* TASK REQUIREMENTS *
Beneath this line are the data; copy exactly the part of them that opens with the line containing "Sobre o Instituto (46, 2458)" and closes with the line containing "Lei Rouanet: Naming rights é possível? (241, 104)", and only that part.

BEGIN LISTED ENTRIES

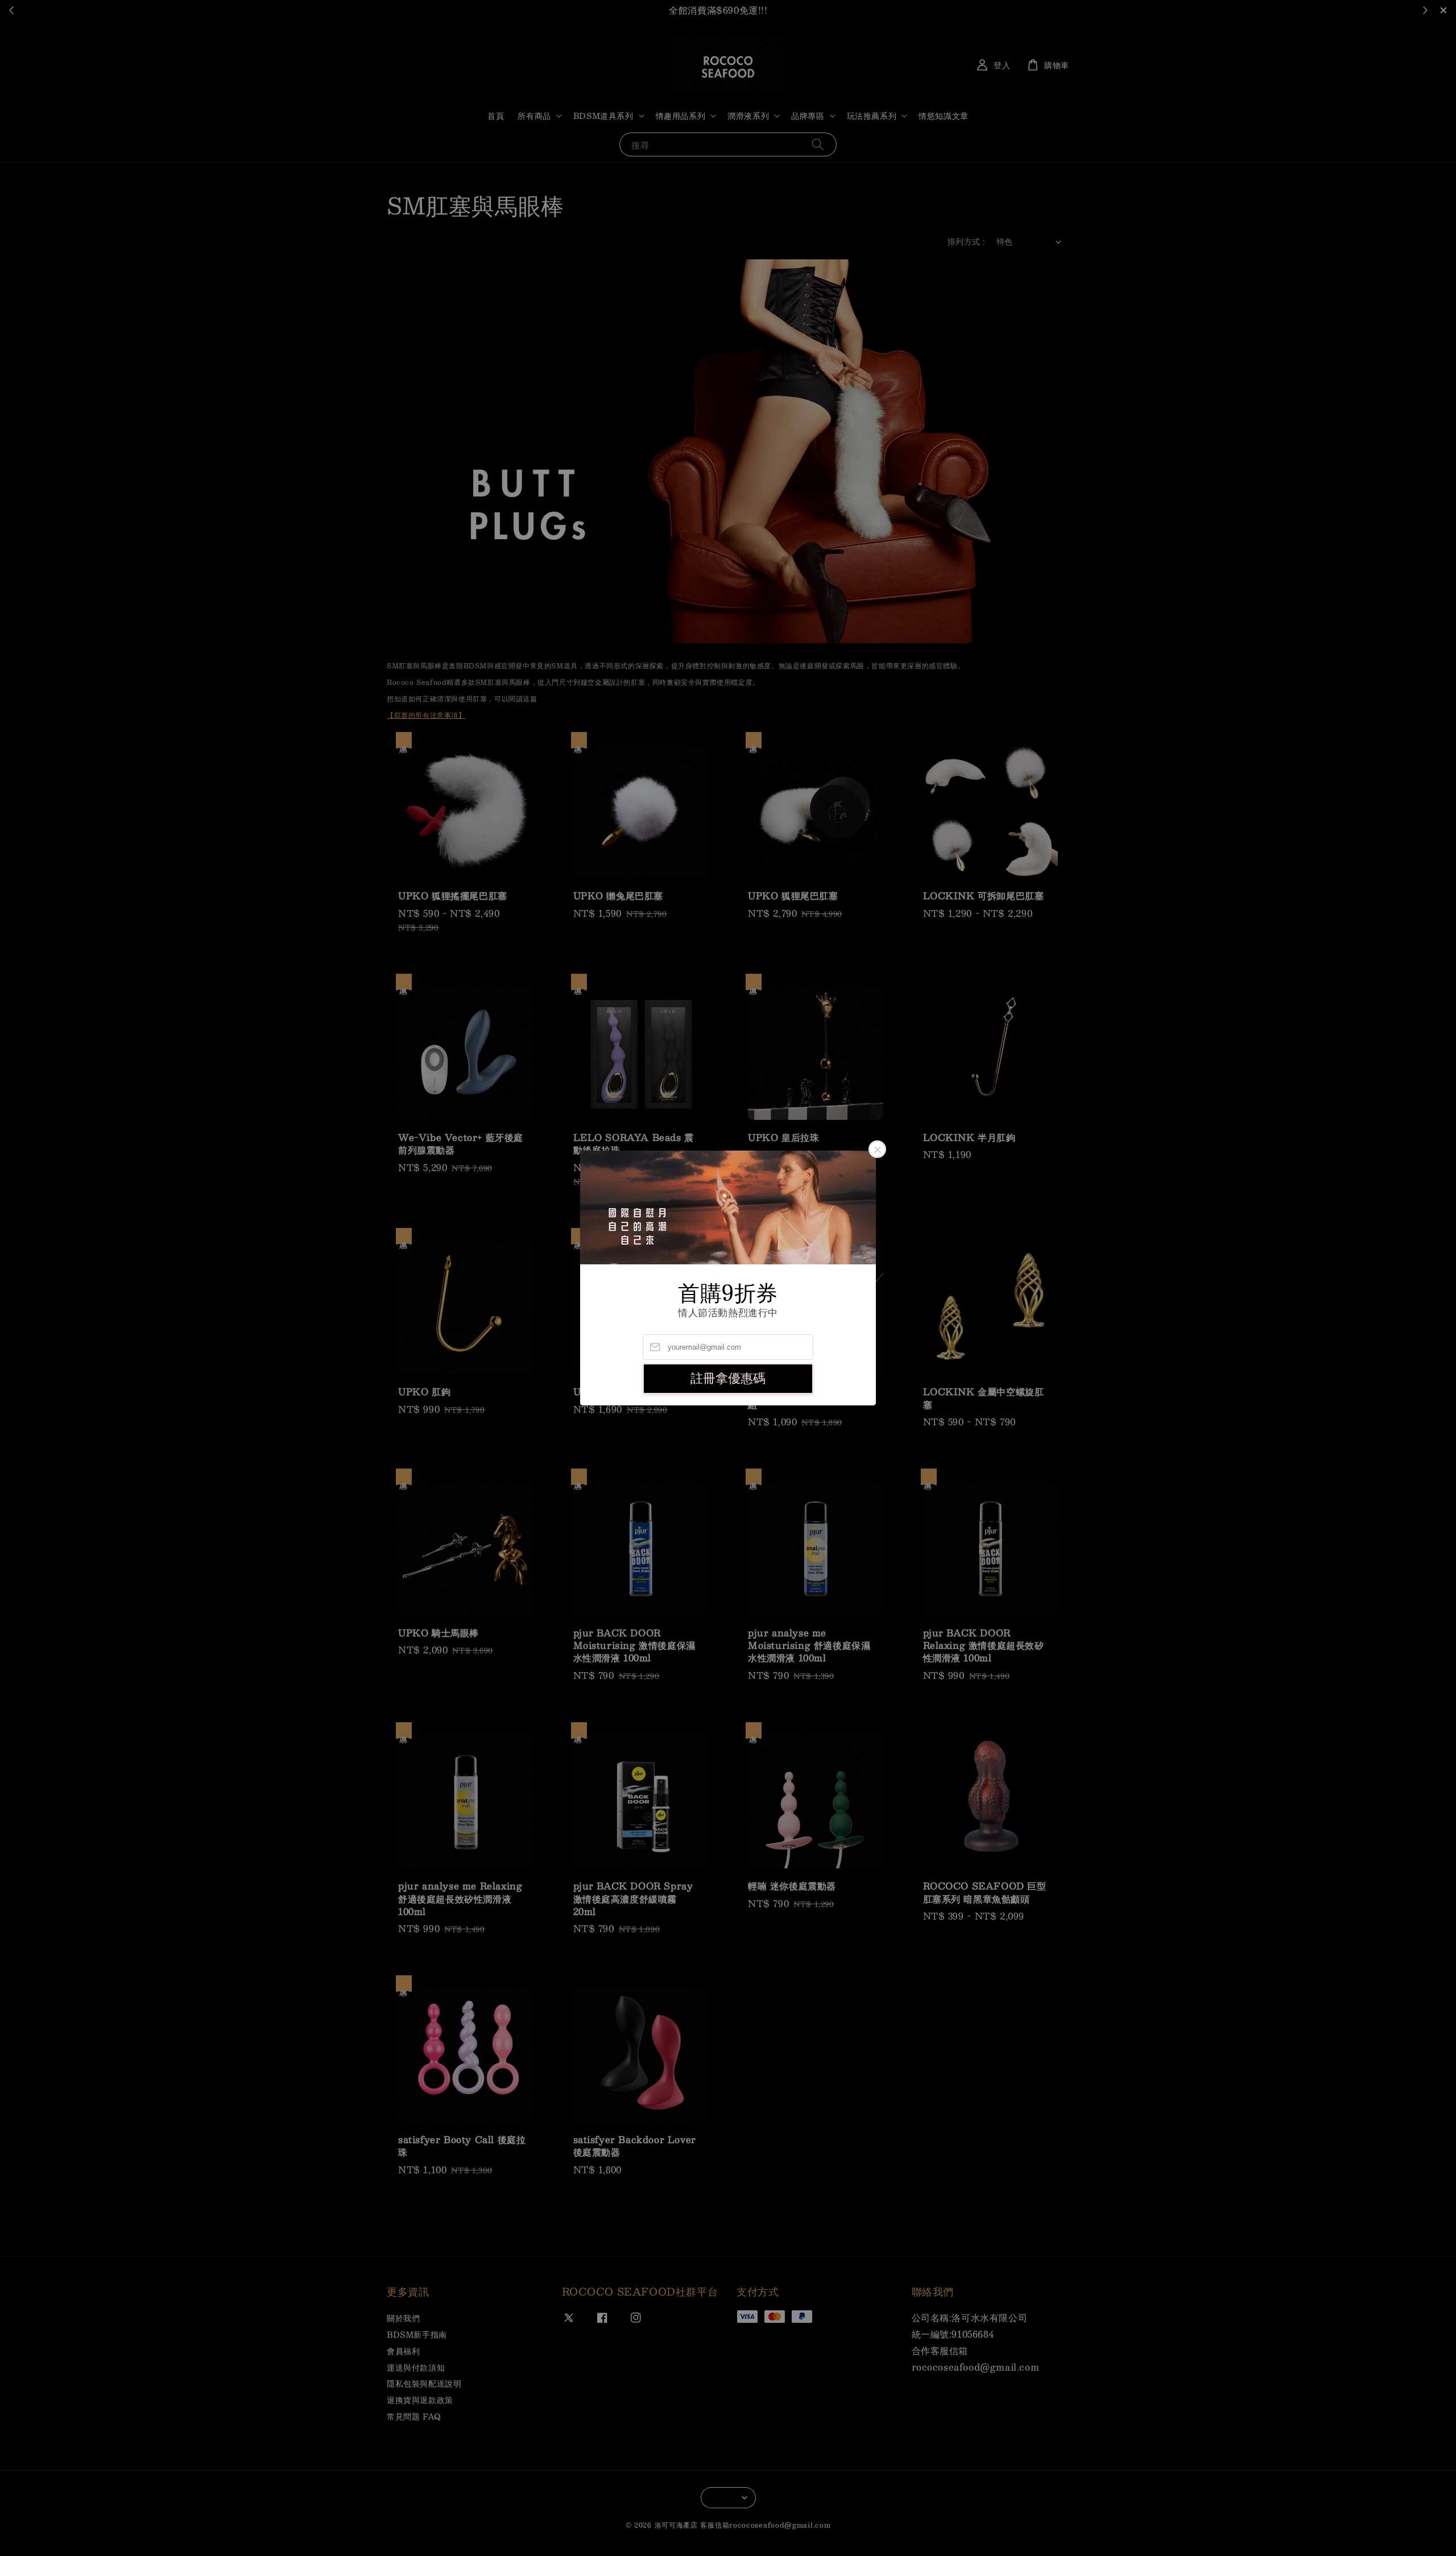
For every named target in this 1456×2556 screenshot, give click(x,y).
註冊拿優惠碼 (728, 1378)
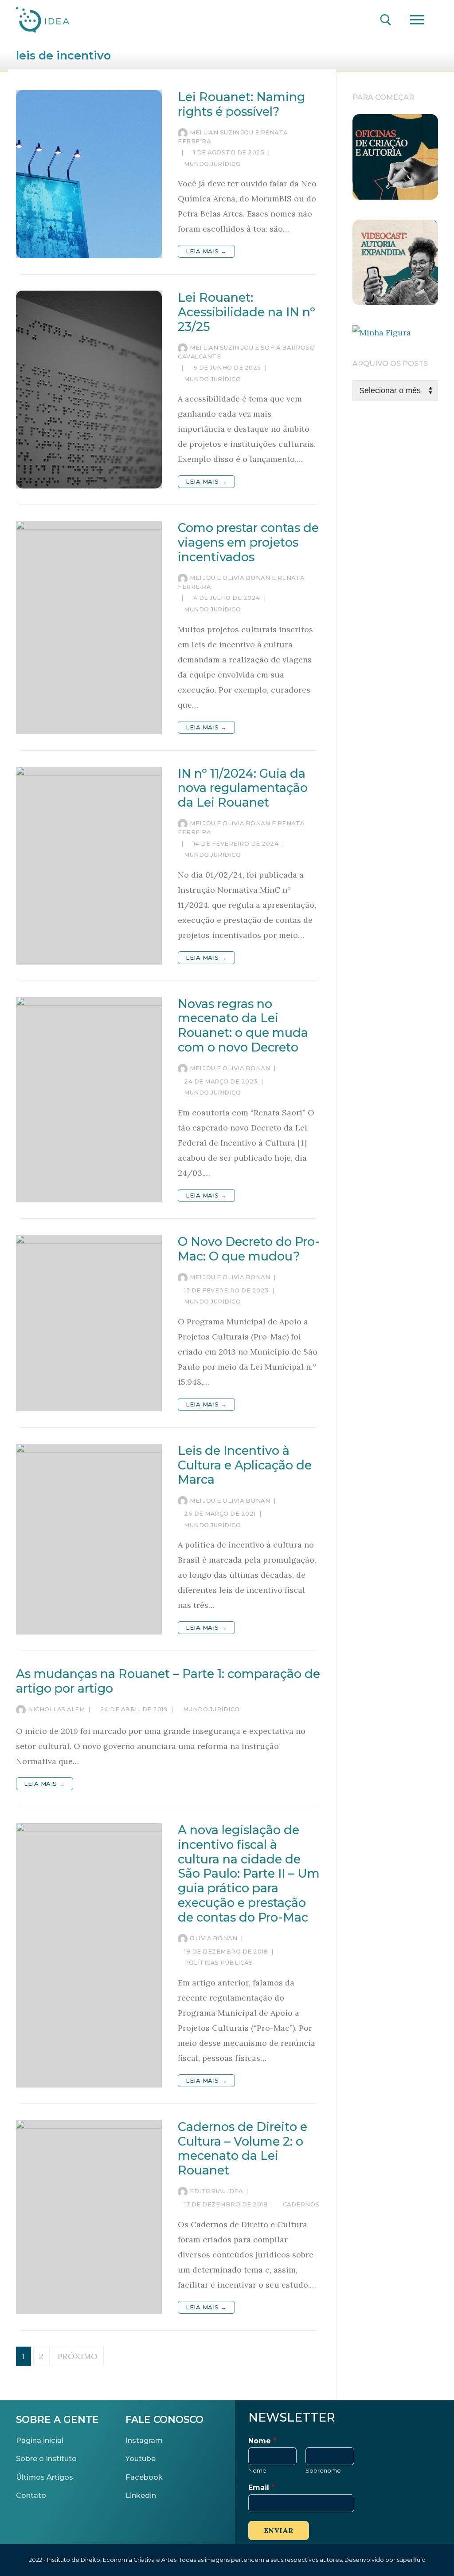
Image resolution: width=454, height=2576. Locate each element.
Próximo (78, 2356)
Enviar (279, 2530)
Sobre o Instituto (46, 2458)
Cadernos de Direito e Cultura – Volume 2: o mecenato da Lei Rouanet (242, 2149)
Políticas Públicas (218, 1962)
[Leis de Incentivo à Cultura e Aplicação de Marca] (89, 1539)
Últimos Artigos (44, 2477)
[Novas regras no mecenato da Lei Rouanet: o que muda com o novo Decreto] (89, 1099)
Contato (31, 2495)
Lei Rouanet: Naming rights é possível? (241, 104)
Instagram (144, 2440)
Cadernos (300, 2204)
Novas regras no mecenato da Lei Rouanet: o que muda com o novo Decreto (243, 1026)
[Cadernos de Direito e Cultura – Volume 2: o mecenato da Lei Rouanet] (89, 2217)
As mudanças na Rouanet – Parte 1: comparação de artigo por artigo (168, 1681)
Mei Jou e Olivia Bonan (230, 1067)
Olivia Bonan (213, 1938)
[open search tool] (385, 20)
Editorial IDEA (216, 2190)
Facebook (144, 2477)
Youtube (140, 2458)
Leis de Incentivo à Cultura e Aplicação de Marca (245, 1465)
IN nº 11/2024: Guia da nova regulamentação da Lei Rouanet (243, 788)
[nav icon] (416, 20)
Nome (262, 2441)
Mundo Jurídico (212, 163)
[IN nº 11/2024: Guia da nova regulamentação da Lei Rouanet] (89, 866)
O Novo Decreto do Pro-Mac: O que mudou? (249, 1249)
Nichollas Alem (56, 1709)
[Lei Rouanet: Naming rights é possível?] (89, 174)
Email (261, 2487)
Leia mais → (206, 251)
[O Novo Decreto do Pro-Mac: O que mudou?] (89, 1323)
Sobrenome (323, 2470)
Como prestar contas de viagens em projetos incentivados (248, 542)
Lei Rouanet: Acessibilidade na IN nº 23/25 (246, 312)
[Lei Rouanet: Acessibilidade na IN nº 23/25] (89, 389)
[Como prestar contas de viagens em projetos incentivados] (89, 627)
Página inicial (39, 2440)
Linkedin (140, 2495)
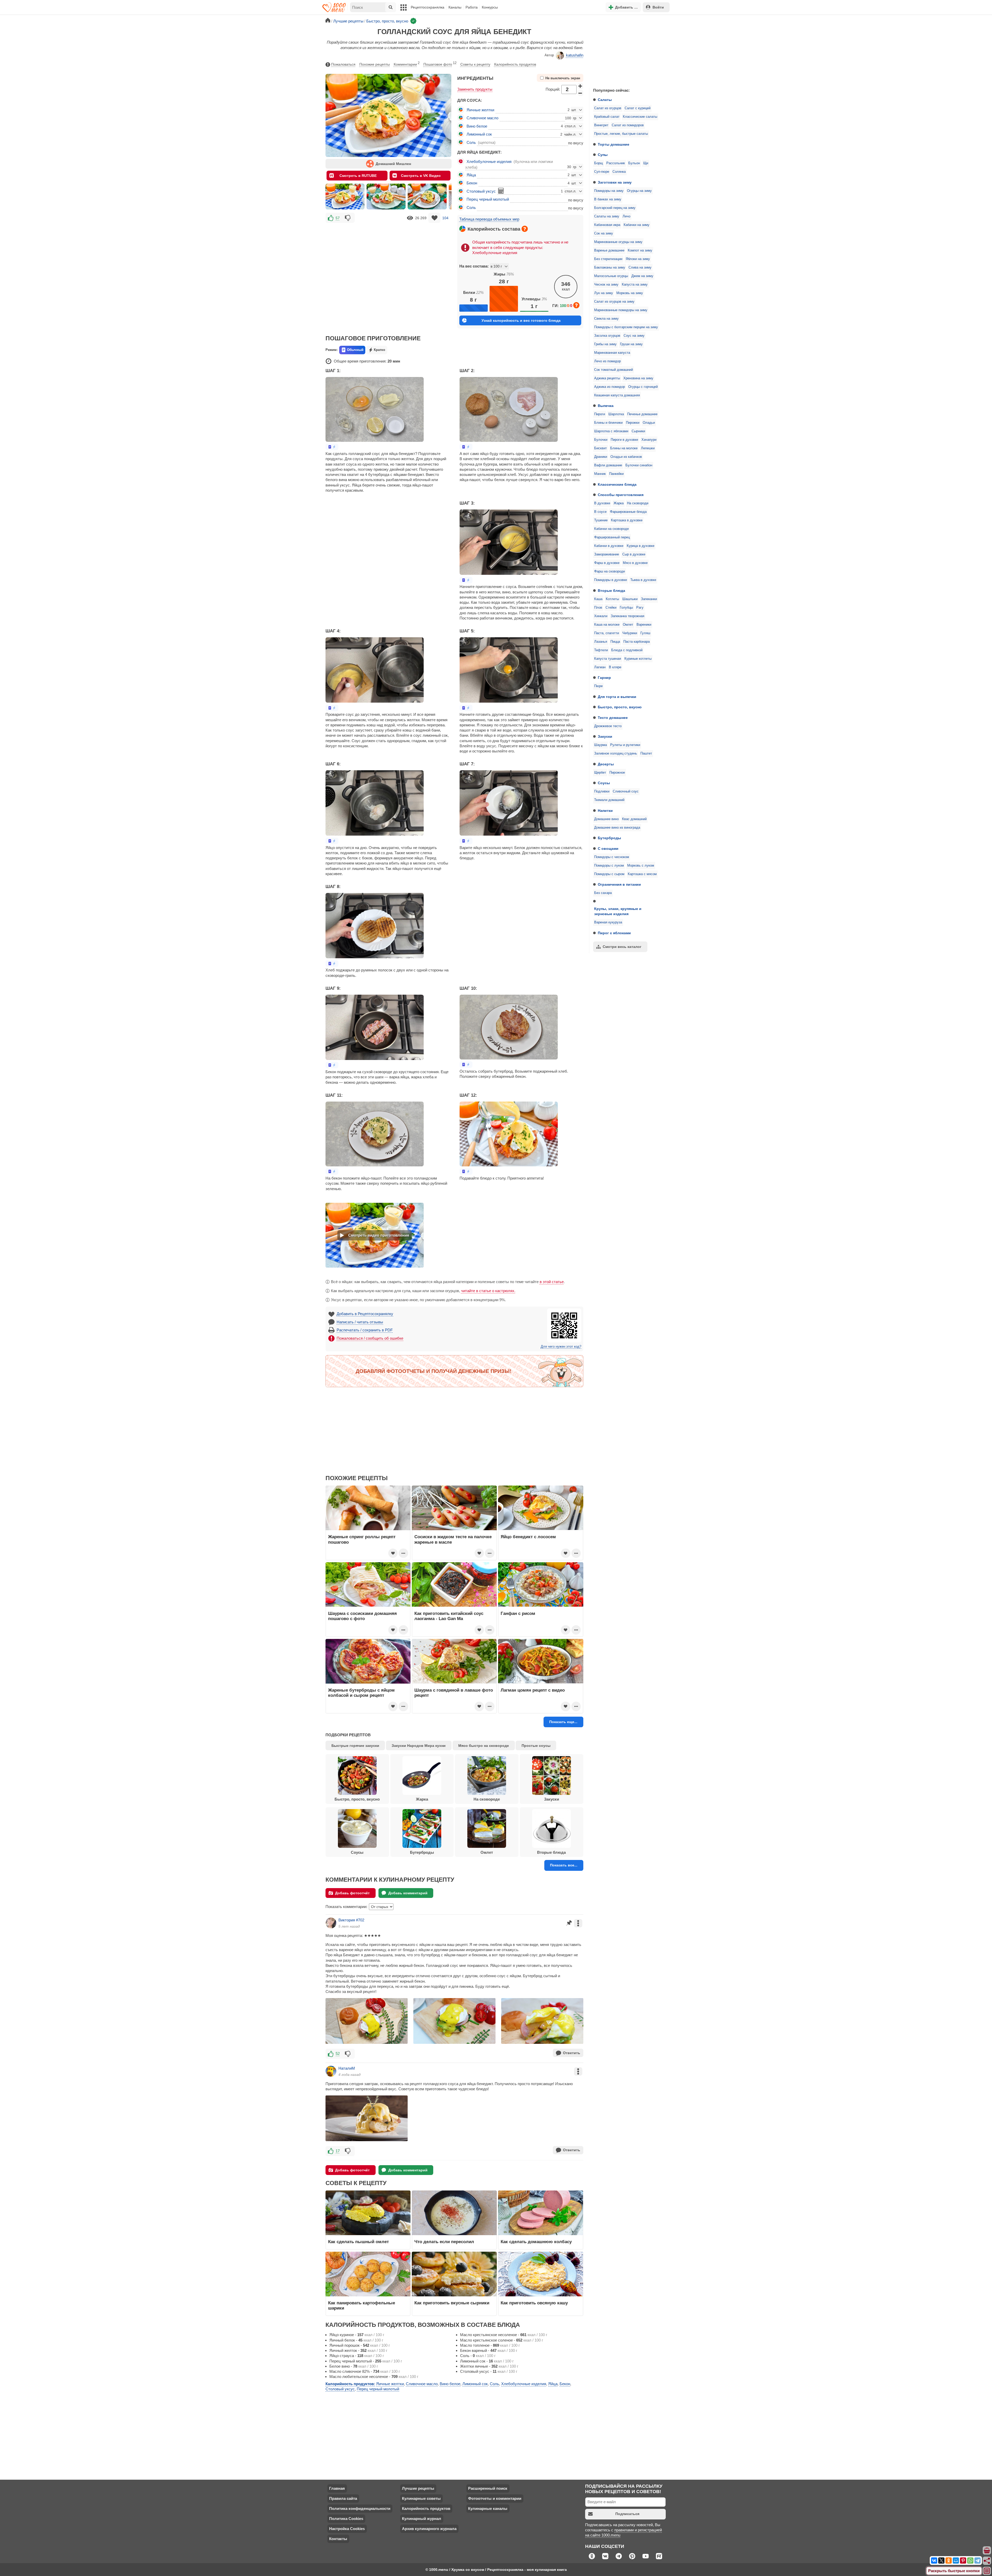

END LISTED ENTRIES

* TASK SOLUTION *
Sobre o Instituto (46, 2458)
Cadernos de Direito e Cultura – Volume 2: o mecenato da Lei Rouanet (242, 2149)
Políticas Públicas (218, 1962)
[Leis de Incentivo à Cultura e Aplicação de Marca] (89, 1539)
Últimos Artigos (44, 2477)
[Novas regras no mecenato da Lei Rouanet: o que muda com o novo Decreto] (89, 1099)
Contato (31, 2495)
Lei Rouanet: Naming rights é possível? (241, 104)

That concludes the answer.